Four years in the life of a simpering teen journalist. Thanks for the giggles, at least, Mr. Foreman!

  • Steve_J

    Foreman is just a lonely boy, lonely and blue, he’s alone, alone with nothin’ to do. Except stalk the President by mail.

  • http://www.facebook.com/brett.mcmicken Brett McMicken

    i wonder if his leg tingled while he was writing each letter.

  • Kristie

    Anyone else expecting to read in his letters… “It rubs the lotion on its skin or else it gets the hose again”? He’s definitely borderline Silence of the Lambs and should be one of the first names in the universal database!

  • dunst43

    Wow! Sounds like this guy is ready for a psych eval so that he never gets a gun.

  • http://www.awinninghabit.com lissa

    This is the guy that does CNN’s fact checking after debates. Creepy! (and yeah, really unbiased)

  • BlueGood

    CNN Employees are hopefully BANNED from owning guns……this guy is whacko creepy…..

  • Lamontyoubigdummy

    Dear Secret Service,

    You can relax and go back to your coke and hookers. Mr. Foreman will never do anything more than weep over a picture of POTUS while watching one of the Twilight movies and cutting on himself.**

    **although you should pr’olly check to see if he owns a gun…because of the crazy

  • wwbdinct

    Ok – the left has now officially reached People’s Temple status. Somewhere in the depths of hell Jim Jones is smiling.

  • Lamontyoubigdummy

    Also, Twitchy Team? Please search the intertubes and attempt to find one tweener girl whose written Justin Beiber a letter every day for the last four years.

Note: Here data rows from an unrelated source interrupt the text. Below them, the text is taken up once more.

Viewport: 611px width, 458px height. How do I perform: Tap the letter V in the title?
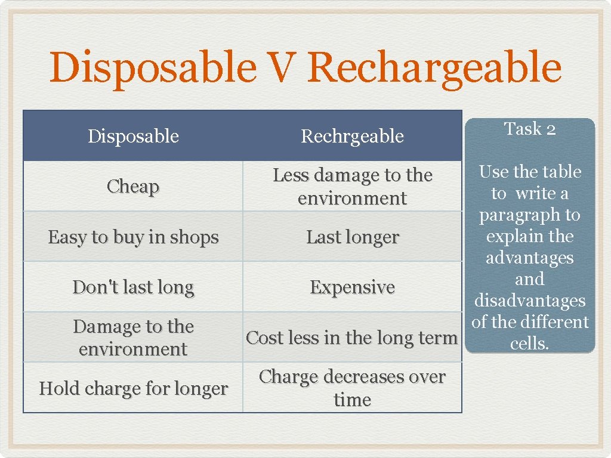pos(280,67)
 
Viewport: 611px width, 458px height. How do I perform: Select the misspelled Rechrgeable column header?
pos(352,137)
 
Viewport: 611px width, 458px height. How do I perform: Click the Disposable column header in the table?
pos(133,137)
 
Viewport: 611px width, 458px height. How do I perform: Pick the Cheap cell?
pos(133,187)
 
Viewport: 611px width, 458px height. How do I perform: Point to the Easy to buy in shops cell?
pos(133,237)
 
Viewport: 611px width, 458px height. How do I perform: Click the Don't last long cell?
pos(133,287)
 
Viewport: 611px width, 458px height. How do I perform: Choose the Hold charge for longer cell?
pos(133,389)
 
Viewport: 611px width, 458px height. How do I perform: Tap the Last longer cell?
pos(352,237)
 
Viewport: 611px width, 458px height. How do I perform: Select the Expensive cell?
pos(352,287)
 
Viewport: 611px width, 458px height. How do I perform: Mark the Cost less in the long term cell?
pos(352,338)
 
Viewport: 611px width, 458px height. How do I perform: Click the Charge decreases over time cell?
pos(352,388)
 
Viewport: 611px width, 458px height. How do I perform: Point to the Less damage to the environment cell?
pos(352,187)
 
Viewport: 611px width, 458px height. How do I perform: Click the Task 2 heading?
pos(530,129)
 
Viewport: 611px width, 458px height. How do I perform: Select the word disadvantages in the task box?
pos(530,301)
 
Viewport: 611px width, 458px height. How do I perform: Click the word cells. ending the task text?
pos(530,344)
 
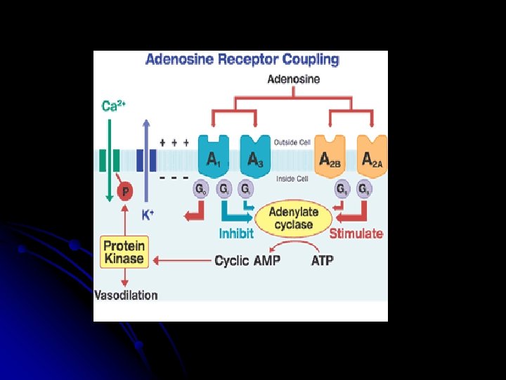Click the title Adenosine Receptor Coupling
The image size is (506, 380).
(x=242, y=60)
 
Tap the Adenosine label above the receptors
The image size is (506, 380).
(x=294, y=79)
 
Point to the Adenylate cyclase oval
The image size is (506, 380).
(x=293, y=218)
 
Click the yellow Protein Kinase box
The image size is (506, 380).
(x=124, y=252)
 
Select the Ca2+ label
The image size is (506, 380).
(x=113, y=106)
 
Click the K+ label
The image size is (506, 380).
(x=147, y=215)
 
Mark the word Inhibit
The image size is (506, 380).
(x=236, y=234)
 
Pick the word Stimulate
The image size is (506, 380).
(x=356, y=234)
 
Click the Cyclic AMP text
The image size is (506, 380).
(x=247, y=261)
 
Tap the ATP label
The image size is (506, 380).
(x=322, y=261)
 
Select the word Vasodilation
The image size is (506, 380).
(x=126, y=295)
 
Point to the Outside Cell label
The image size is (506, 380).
(x=292, y=142)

    $20 bucks says you can’t find one.

    Under most states stalking laws Mr. Foreman would be doing 5-10.

  • http://www.facebook.com/noah.lee3 Noah Lee

    he probably asked some really doozy questions in his letters too. “Mr. President, what’s your golf handicap?” “Mr. President, is Eminem coming to the inaugural” “Mr. President, why won’t you write back? is it because of my lazy eye?”

    • lainer51

      HA HA HA HA

  • George Washington Mclintock

    I’m having trouble believing this is a real story. I’m not calling into question the veracity of the site, it’s just my brain can’t process a grown man stalking a politician, much less a reporter. THe hell? I mean, what the hell man?

    • RightThinking1

      Welcome to the New Normal

    • http://www.facebook.com/miguel.gonzalez.75641 Miguel Gonzalez

      Well we do have one that gets a tingle up his leg(by his own admission), so those so-called journalists are out there.

  • RightThinking1

    Should have gotten THIS guy to write a budget, it would have been done 4 years ago…

  • RightThinking1

    Yet another reason for Bo to fear pots of boiling water…

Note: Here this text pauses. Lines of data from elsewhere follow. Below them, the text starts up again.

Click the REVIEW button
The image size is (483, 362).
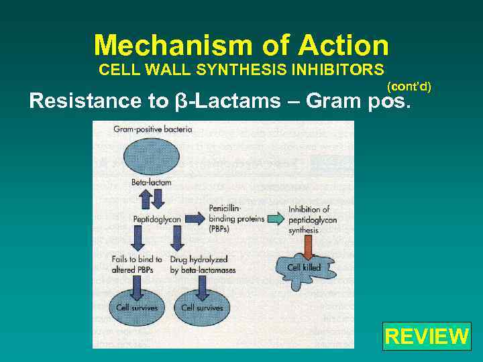[x=427, y=336]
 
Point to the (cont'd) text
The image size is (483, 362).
[x=409, y=86]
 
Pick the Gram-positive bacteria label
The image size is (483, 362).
[x=153, y=129]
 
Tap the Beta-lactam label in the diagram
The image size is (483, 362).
[x=152, y=182]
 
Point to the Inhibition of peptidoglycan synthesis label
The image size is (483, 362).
[x=313, y=220]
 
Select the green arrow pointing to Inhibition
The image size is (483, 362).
[x=275, y=219]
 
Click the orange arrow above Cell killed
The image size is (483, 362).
[x=309, y=247]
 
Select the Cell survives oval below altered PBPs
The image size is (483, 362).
[x=138, y=308]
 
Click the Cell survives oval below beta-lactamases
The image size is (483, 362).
[x=202, y=308]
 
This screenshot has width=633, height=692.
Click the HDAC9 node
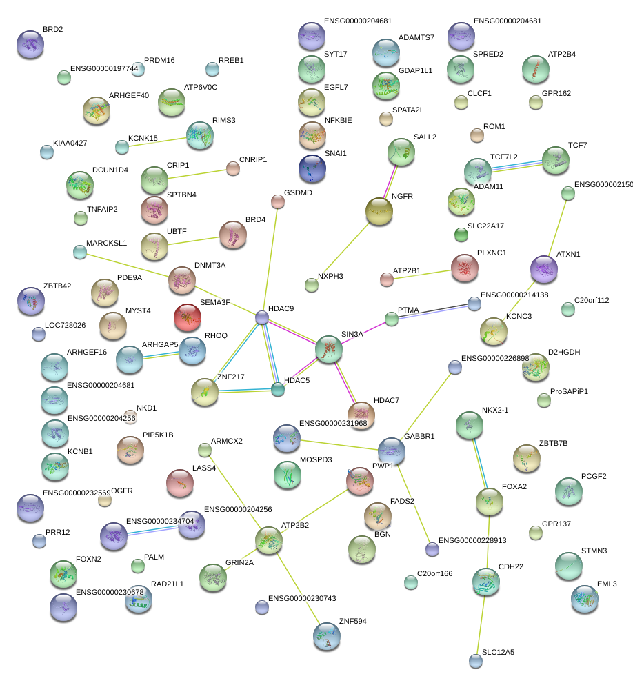262,317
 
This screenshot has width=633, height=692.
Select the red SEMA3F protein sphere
188,317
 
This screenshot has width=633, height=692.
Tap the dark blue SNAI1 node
312,168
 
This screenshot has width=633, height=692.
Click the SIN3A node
329,350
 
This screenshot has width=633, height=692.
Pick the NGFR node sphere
379,212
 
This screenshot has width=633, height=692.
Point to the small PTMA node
392,318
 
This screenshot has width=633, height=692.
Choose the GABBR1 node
391,451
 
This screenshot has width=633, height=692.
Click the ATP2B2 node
268,541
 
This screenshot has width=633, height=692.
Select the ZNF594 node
326,636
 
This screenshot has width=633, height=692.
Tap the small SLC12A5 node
475,660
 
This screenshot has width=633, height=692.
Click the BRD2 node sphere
30,43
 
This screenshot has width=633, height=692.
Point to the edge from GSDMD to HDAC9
270,259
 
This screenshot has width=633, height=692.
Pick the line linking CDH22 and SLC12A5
482,621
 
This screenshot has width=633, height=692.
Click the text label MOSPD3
316,459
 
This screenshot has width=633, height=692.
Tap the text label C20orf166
435,573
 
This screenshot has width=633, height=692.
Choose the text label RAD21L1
168,584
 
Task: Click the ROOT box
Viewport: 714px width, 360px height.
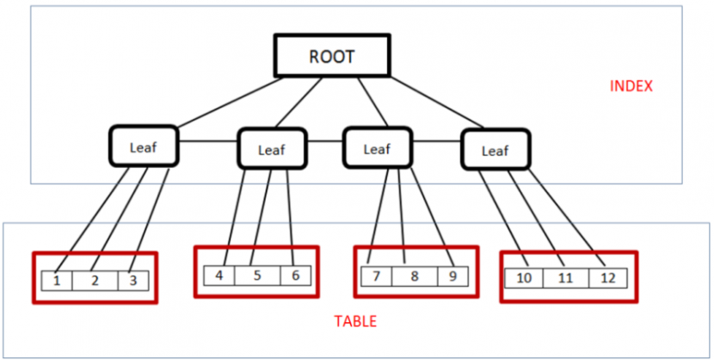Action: click(x=331, y=57)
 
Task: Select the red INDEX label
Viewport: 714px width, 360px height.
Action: click(x=631, y=87)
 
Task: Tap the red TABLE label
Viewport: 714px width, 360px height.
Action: click(x=355, y=322)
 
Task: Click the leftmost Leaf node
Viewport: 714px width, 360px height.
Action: click(x=144, y=146)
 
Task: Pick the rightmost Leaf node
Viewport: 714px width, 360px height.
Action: click(x=495, y=151)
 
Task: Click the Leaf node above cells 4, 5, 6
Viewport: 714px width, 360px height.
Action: click(x=271, y=150)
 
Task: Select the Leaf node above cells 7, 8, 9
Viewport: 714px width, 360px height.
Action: click(x=377, y=148)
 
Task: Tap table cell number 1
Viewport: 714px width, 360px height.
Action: click(x=57, y=280)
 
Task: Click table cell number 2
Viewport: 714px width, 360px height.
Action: click(x=95, y=280)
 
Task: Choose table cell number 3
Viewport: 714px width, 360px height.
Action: click(x=132, y=280)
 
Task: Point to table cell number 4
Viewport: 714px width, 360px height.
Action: click(x=219, y=276)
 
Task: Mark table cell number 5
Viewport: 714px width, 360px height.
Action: click(x=257, y=276)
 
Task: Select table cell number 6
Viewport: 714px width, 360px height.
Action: click(x=295, y=276)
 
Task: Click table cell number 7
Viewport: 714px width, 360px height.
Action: click(x=376, y=276)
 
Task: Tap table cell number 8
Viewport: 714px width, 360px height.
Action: click(x=414, y=276)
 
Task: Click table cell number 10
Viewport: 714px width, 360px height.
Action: click(x=524, y=278)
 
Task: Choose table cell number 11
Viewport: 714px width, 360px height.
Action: click(x=564, y=278)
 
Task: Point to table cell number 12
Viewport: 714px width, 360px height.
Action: click(x=609, y=278)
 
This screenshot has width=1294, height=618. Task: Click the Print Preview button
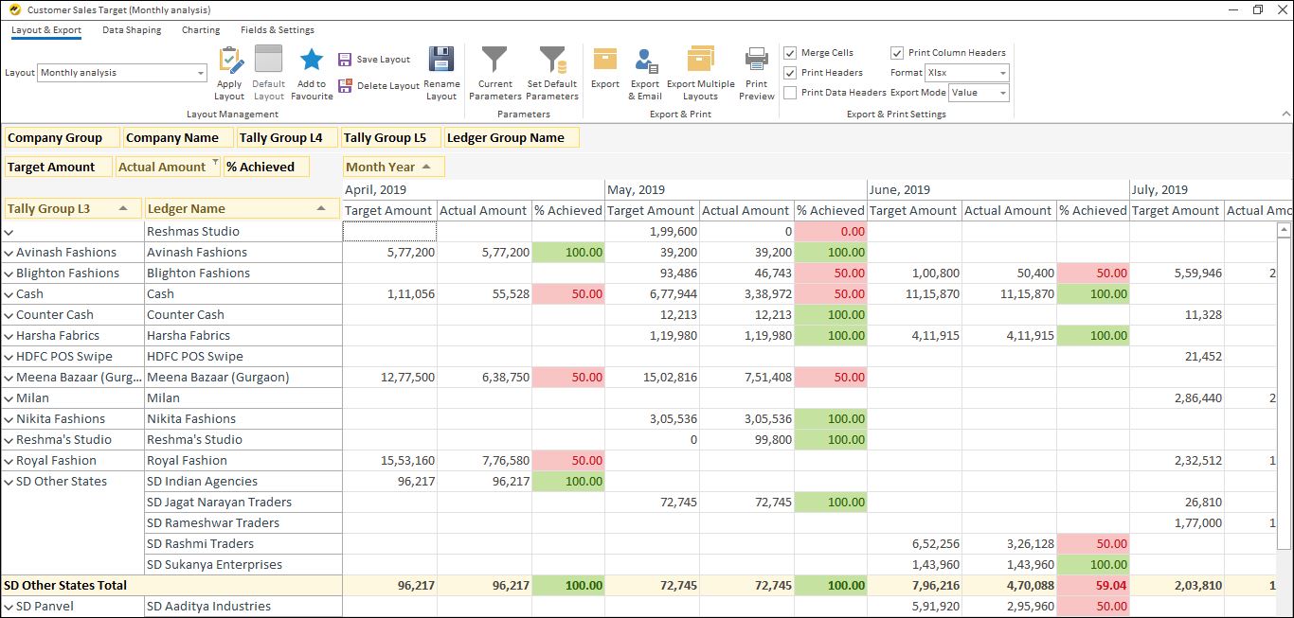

    This Tom guy is a freakin’ psycho. Fits in with CNN.

  • Frank Drebin

    “Call if you’re around and want to go for a bike ride or something.”


    S.W.A.K. ♥

  • J.N. Ashby

    What a mo…


    Wow!!! What a headcase. For the first time, I’m curious about the the radical left trolls are going to say about this.

    • Teresa Davis McCormick

      they will say nothing of course. They probably envy him and his imaginary relationship.

      • Lamontyoubigdummy

        Q: Tom Foreman, Matt Yglesias, Andrea Mitchell…which of you worships king Barry Soetoro more?

        A: CAT FIGHT!!!!!!

      • rinodino

        Nothing weird about it, unless you think someone on your side doesn’t write to Palin and Rush every day, it’s almost a giving that it happens

  • DrSamHerman

    They are probably registered at Macy’s.

  • Ty Pryor

    What are the odds than any of those letters asked him about Benghazi? 1000000000000 to 1?

  • Emily B

    I feel a #loveletterstoObama hashtag coming on…..

  • Garth Haycock

    And progressives say there is no liberal bias in the media.

  • BushDidIt

    Letter# 515

    Dear His Holiness, Lord Obama,

    How are you? I am good. What are you doing today?

    I am just sitting around in my speedos with your inaugural photo,a bottle of Jergen’s,some Kleenex,a gallon of Ben & Jerry’s,and a bottle of phenobarbitol,listening to our song, “Goodbye Horses” by Q Lazzarus.I have been waiting by the phone for approximately 96 hours now for your call.

    Well,my nipple clamps are chafing,so I gotta go.

    Call me,Hot Stuff.

    Tom Foreman


  • anjullyn

    Saddest of all of this….he continues to be called a “journalist.”